Restaurant information
- Established: 2003
- Head chef: Seiji Yamamoto
- Food type: Japanese
- Rating: (Michelin Guide)
- Location: 7F Tokyo Midtown Hibiya, 1-1-2 Yurakucho, Chiyoda-ku, Tokyo, 100-0006, Japan
- Coordinates: 35°39′45.9″N 139°43′41.8″E﻿ / ﻿35.662750°N 139.728278°E
- Reservations: Required
- Website: www.nihonryori-ryugin.com

= Nihonryori Ryugin =

Nihonryori Ryugin (Japanese: 日本料理龍吟 lit. "Japanese cuisine singing dragon") is a Michelin 3-star fusion cuisine restaurant located in Hibiya, Chiyoda-ku, Tokyo. The chef is Seiji Yamamoto (山本 征治).

== History ==
Ryugin was established in 2003 at Roppongi, Minato-ku, Tokyo.
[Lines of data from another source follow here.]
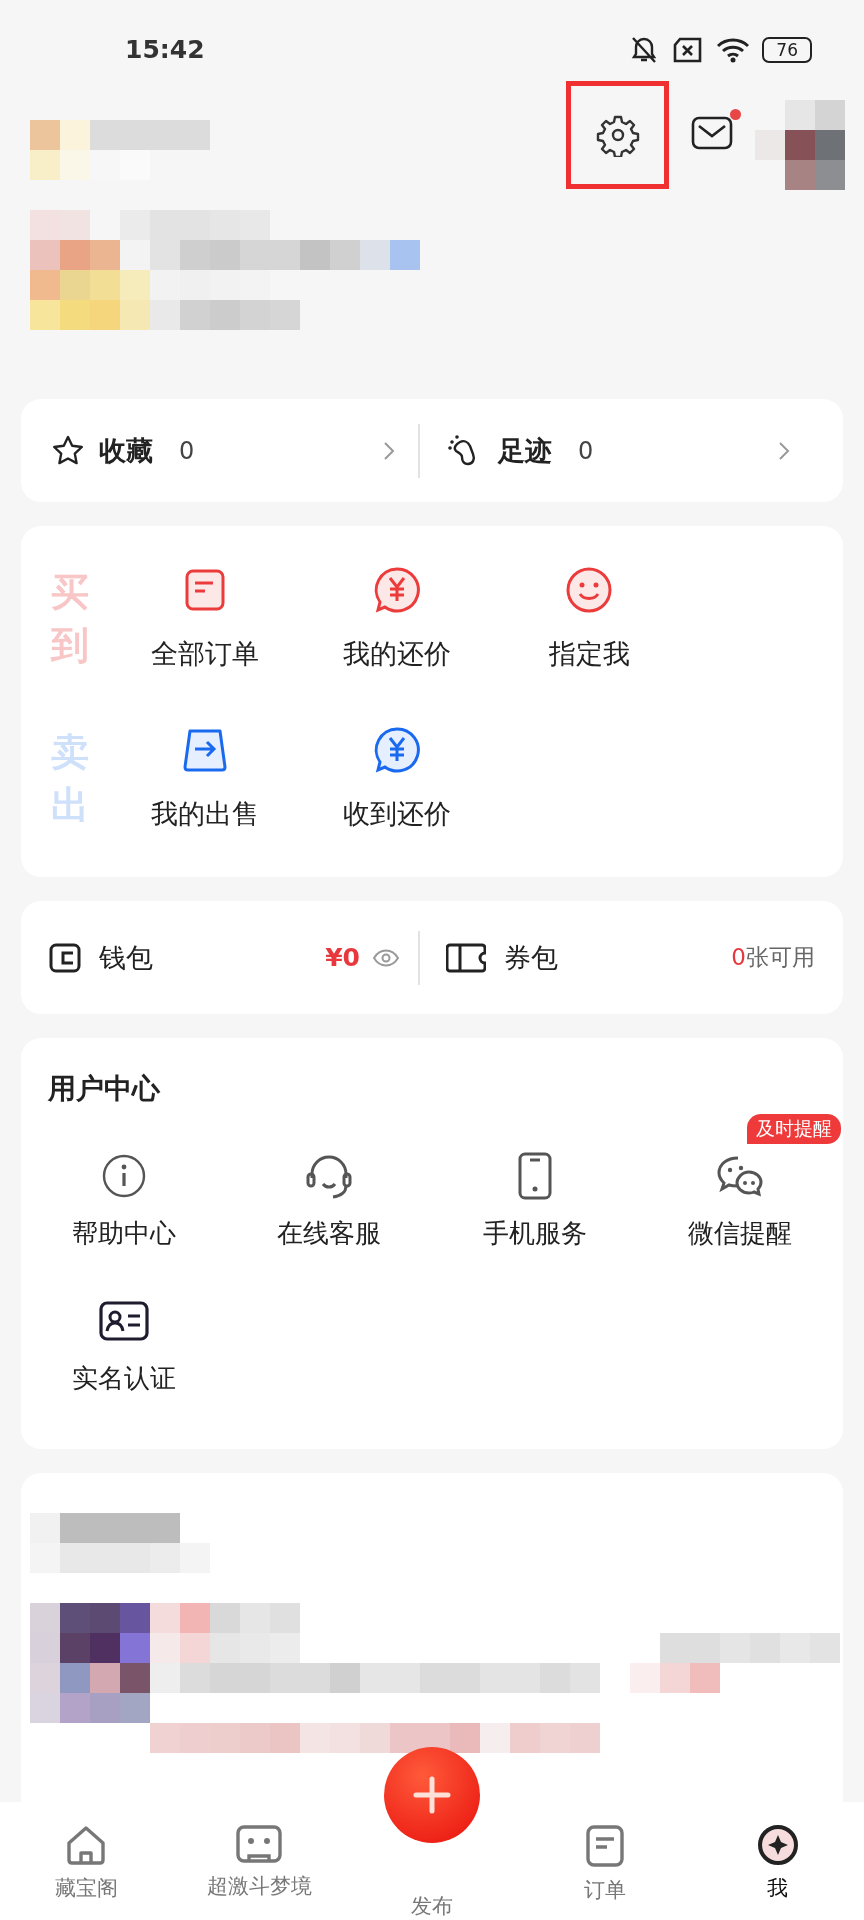 Image resolution: width=864 pixels, height=1920 pixels. What do you see at coordinates (466, 958) in the screenshot?
I see `ticket-icon` at bounding box center [466, 958].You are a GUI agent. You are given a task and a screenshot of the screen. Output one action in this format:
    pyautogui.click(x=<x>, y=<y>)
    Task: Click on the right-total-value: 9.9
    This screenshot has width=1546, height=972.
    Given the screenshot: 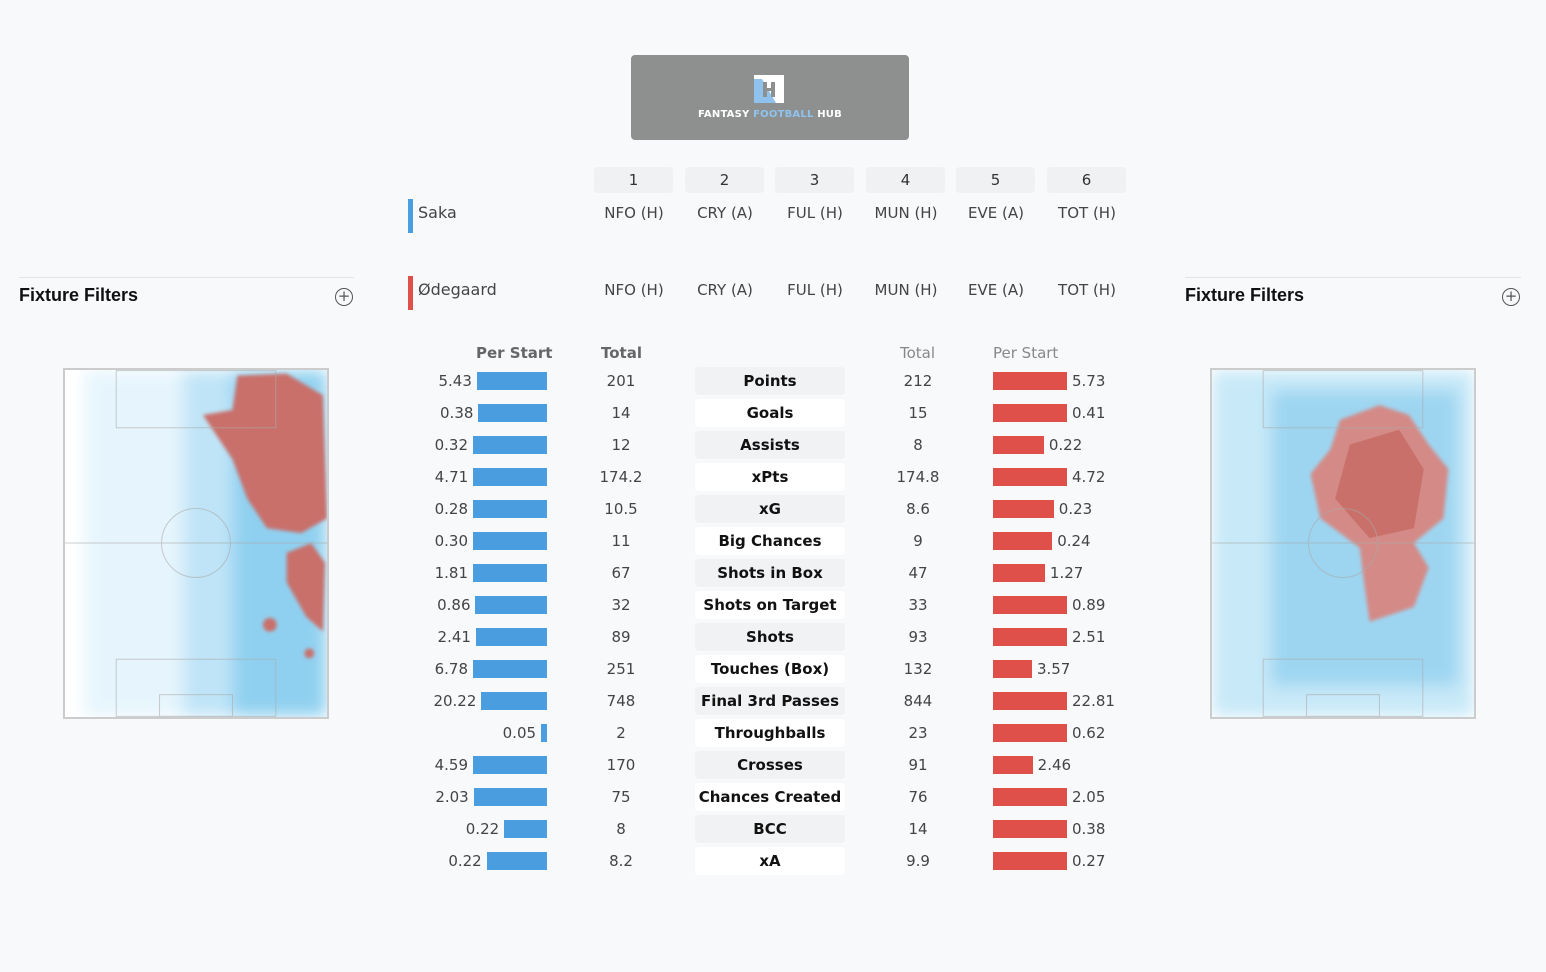 What is the action you would take?
    pyautogui.click(x=918, y=861)
    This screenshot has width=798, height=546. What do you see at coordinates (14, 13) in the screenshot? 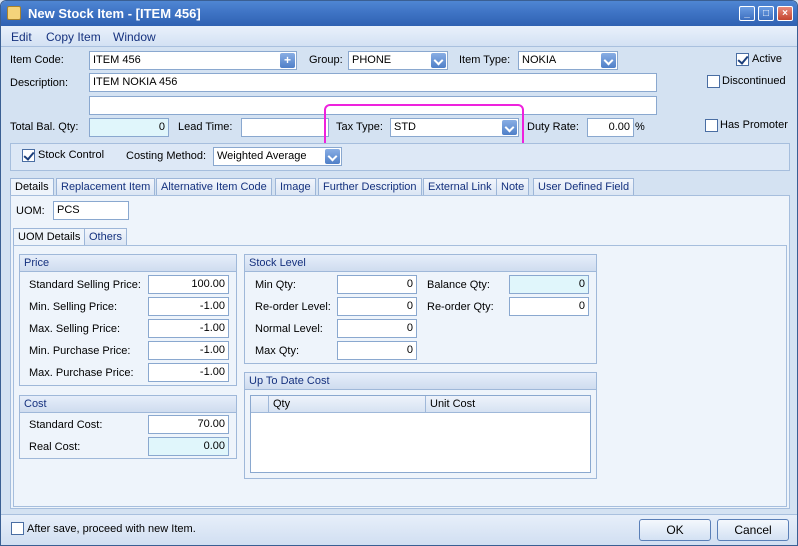
I see `app-icon` at bounding box center [14, 13].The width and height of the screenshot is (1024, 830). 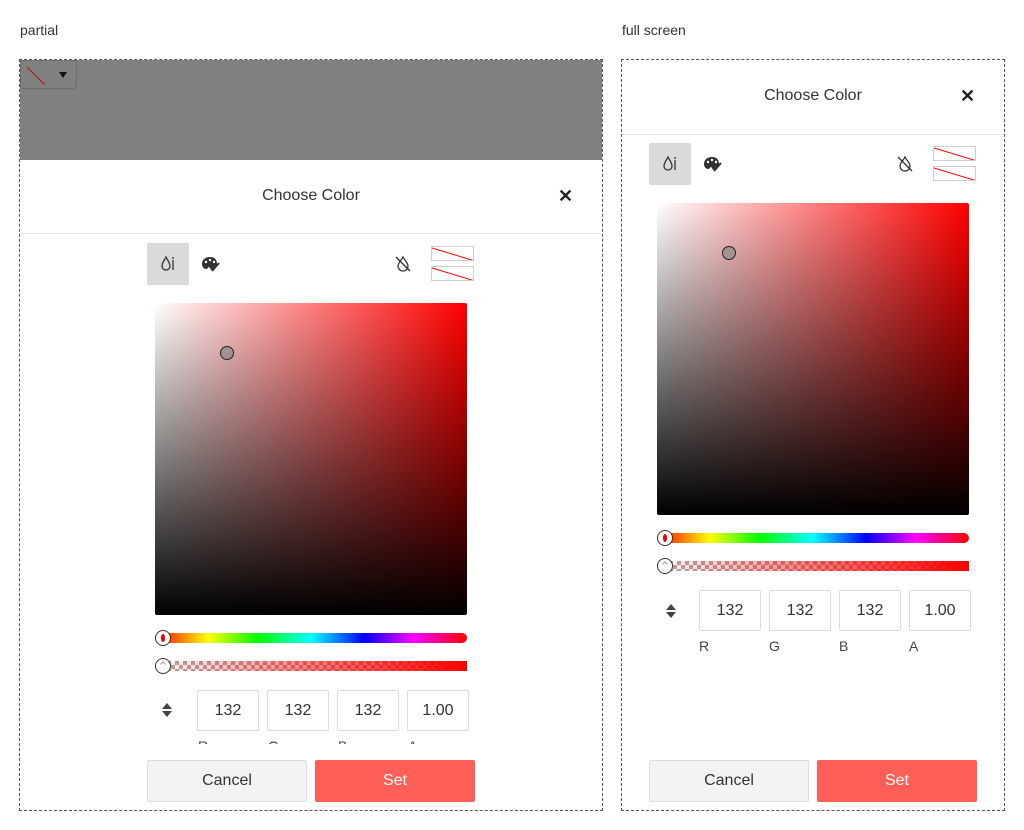 What do you see at coordinates (63, 75) in the screenshot?
I see `caret-down-icon` at bounding box center [63, 75].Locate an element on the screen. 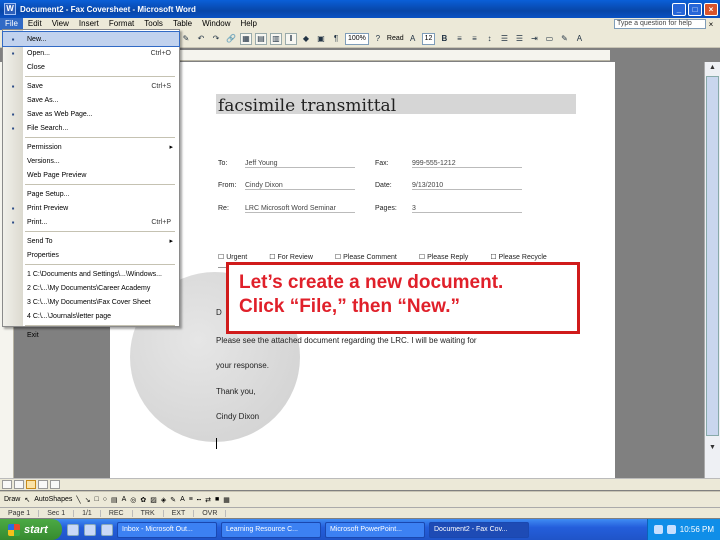 This screenshot has height=540, width=720. quicklaunch-ie-icon is located at coordinates (73, 530).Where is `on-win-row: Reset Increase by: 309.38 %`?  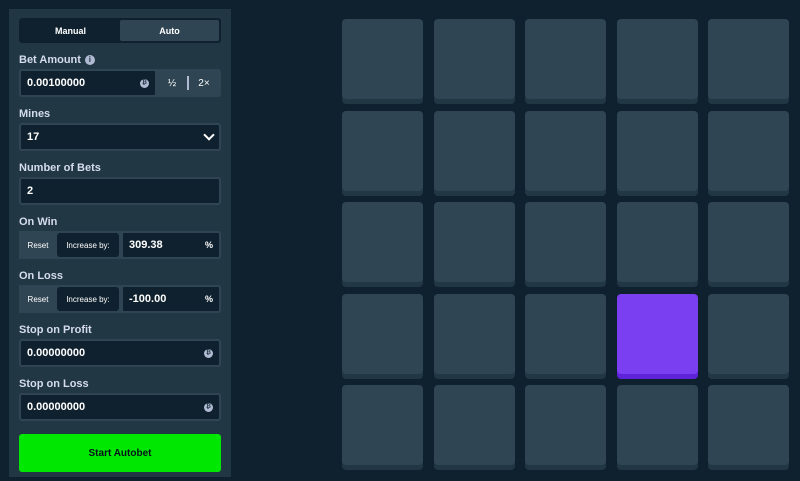
on-win-row: Reset Increase by: 309.38 % is located at coordinates (120, 245).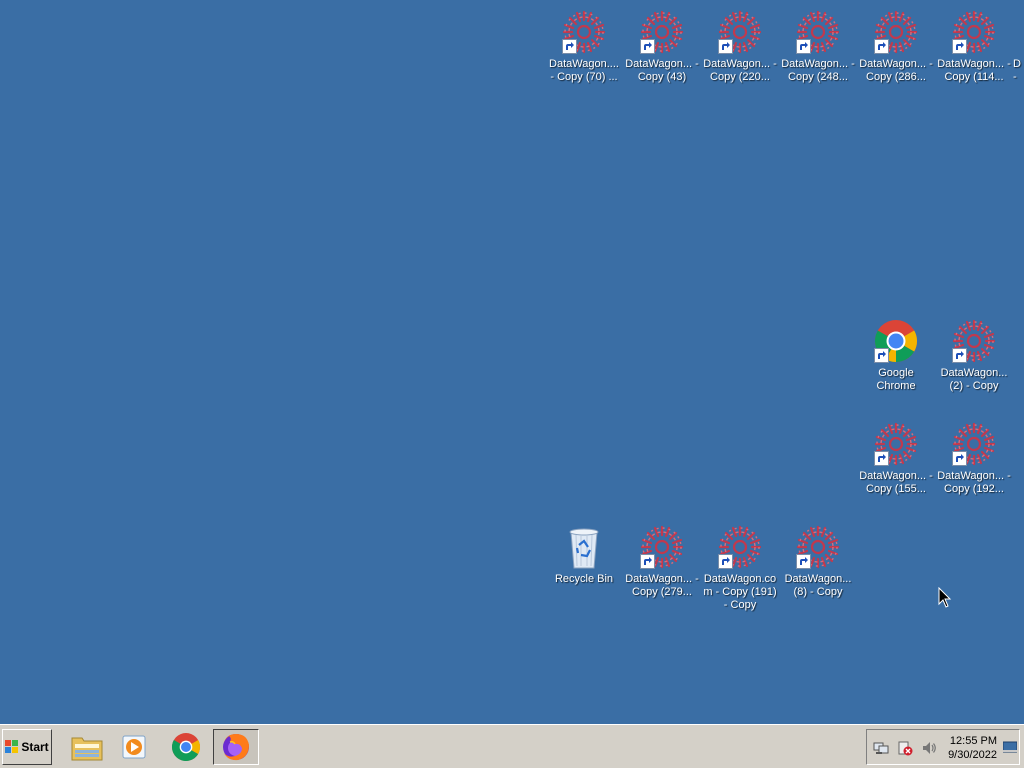 The width and height of the screenshot is (1024, 768). Describe the element at coordinates (974, 741) in the screenshot. I see `clock-time: 12:55 PM` at that location.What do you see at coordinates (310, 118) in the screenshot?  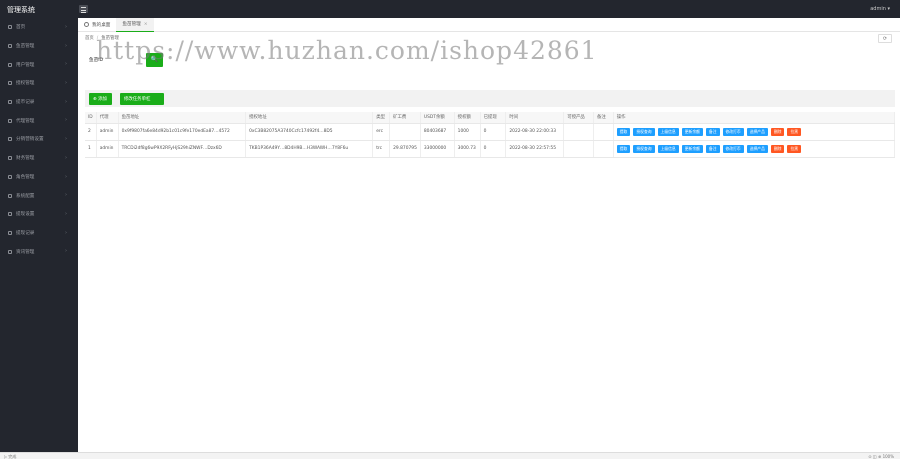 I see `table-header: 授权地址` at bounding box center [310, 118].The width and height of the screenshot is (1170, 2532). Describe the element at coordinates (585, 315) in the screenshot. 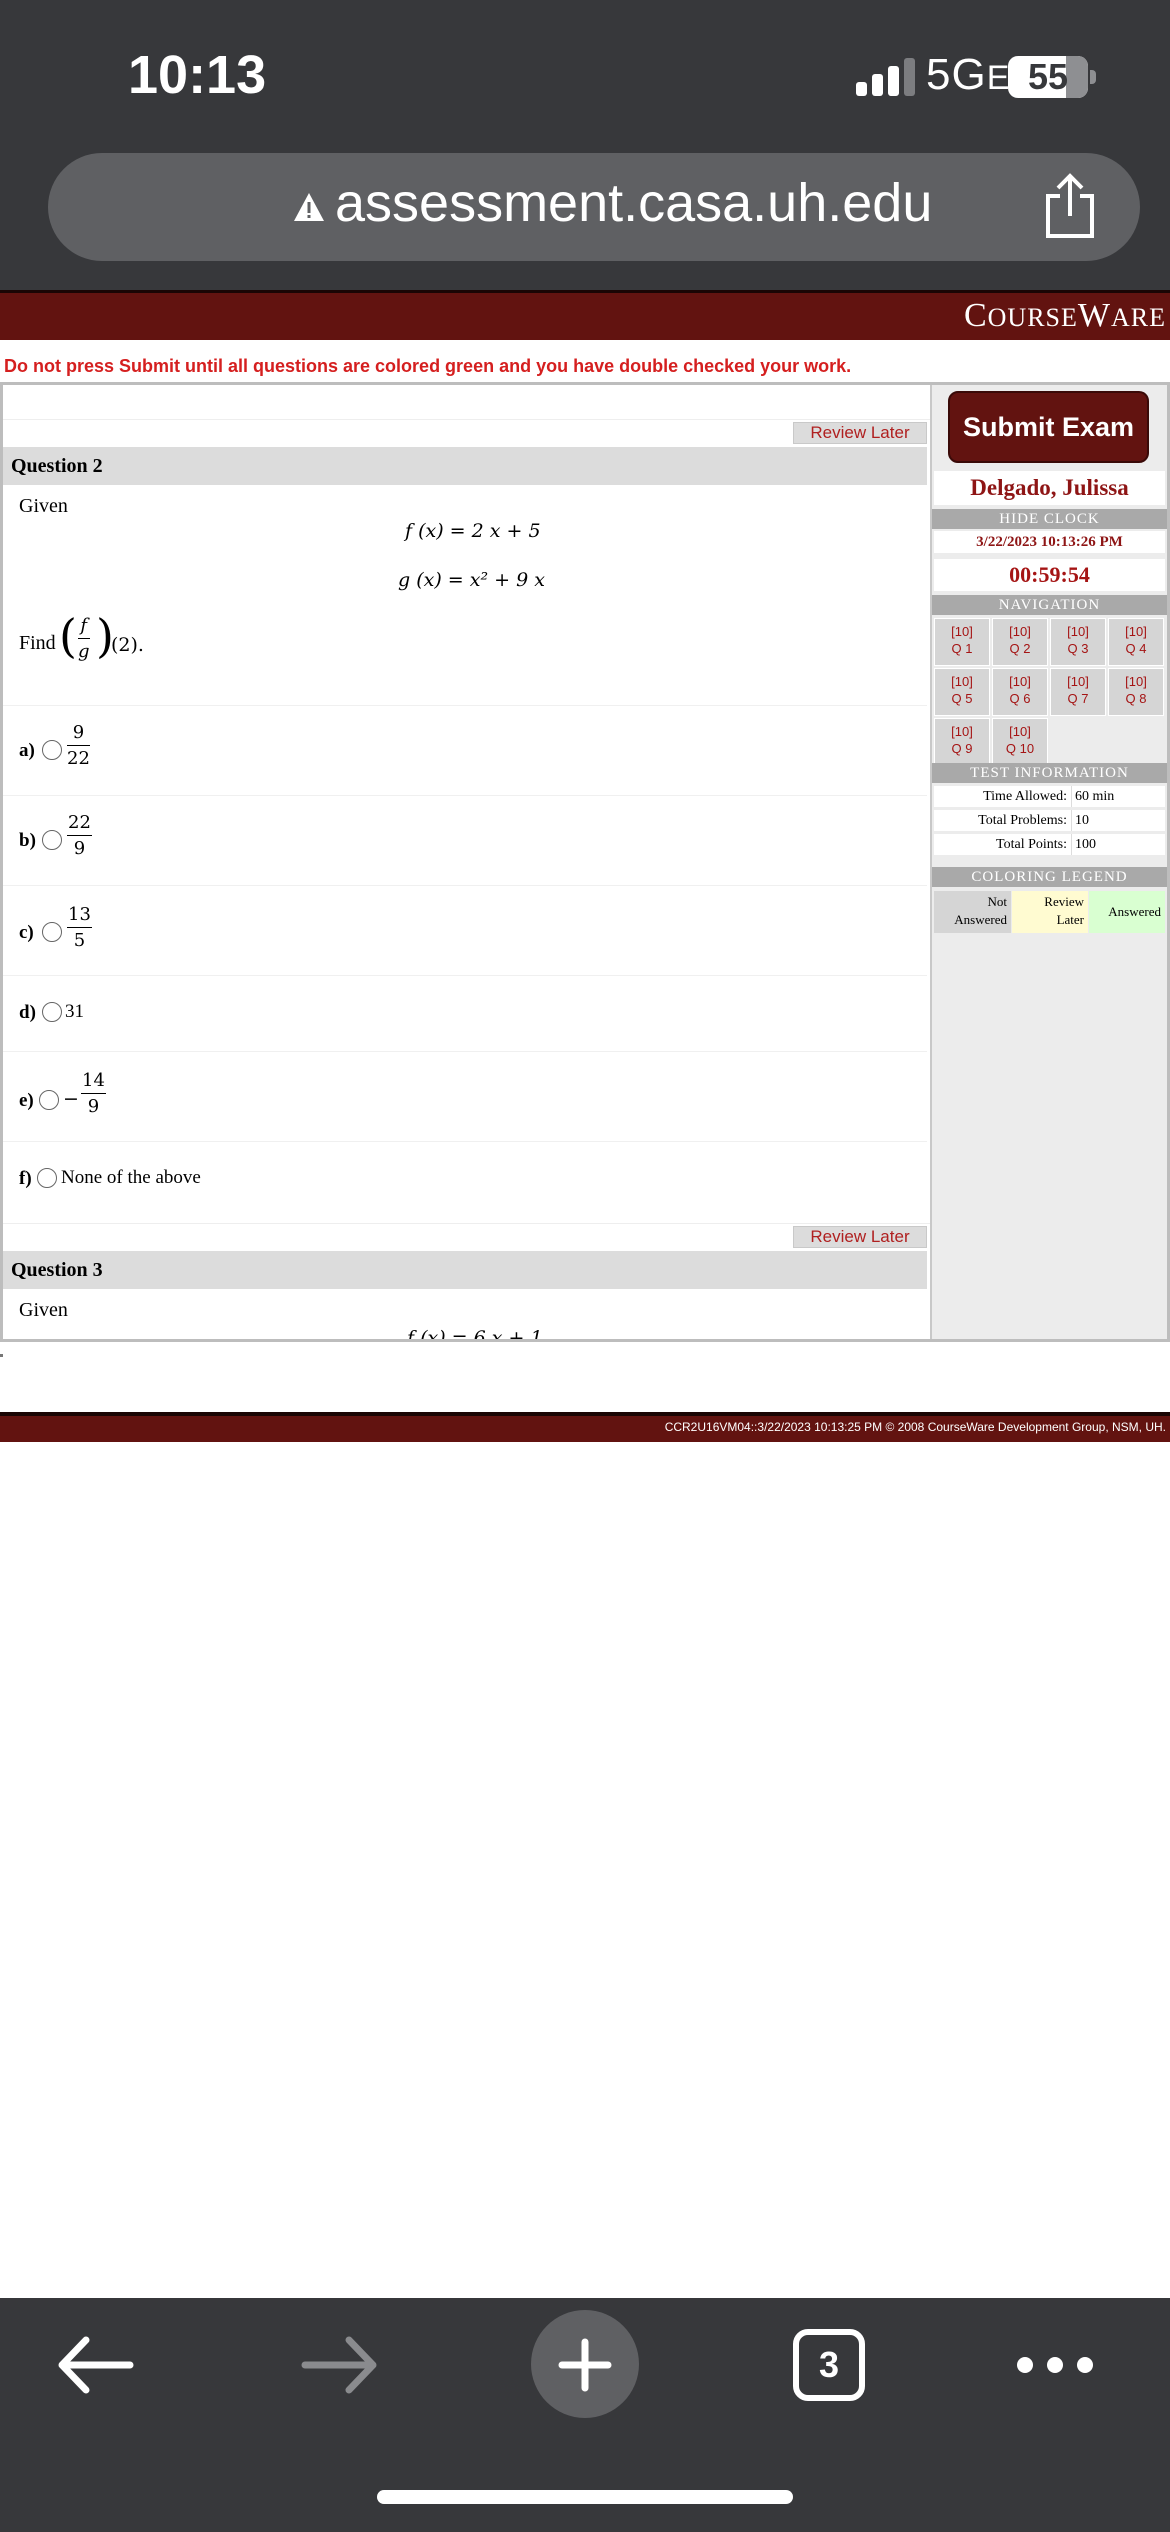

I see `courseware-header: COURSEWARE` at that location.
The name "Ryugin" comes from the Zen saying "Ryugin sureba kumo okori" (龍吟雲起), which means "clouds appear when the dragon sings."

Ryugin was ranked 20th in the S.Pellegrino World's 50 Best Restaurants in 2011. It moved to its current location in 2018.